» Records for the task:
_ _ _ _ _

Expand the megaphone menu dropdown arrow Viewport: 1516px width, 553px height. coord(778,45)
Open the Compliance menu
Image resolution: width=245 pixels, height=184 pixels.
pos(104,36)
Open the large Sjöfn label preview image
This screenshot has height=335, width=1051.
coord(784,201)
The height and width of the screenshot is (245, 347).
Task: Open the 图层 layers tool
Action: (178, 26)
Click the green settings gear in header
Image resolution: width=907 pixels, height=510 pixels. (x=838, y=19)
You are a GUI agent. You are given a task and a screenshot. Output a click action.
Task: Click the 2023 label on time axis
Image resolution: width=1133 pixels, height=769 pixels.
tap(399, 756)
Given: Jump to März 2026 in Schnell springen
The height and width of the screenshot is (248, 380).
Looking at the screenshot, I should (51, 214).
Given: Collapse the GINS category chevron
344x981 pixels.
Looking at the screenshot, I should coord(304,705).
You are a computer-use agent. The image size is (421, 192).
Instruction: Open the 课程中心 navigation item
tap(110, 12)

_ _ _ _ _

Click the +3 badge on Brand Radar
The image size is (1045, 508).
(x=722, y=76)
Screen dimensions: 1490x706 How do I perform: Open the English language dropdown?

_ _ _ _ _

» Instructions to follow:
Read the listing. Copy each line that has the word "agent" in it.

» Response:
You are a GUI agent. You are given a task and a screenshot. Output a click action.
You are a computer-use agent. The image size is (421, 192).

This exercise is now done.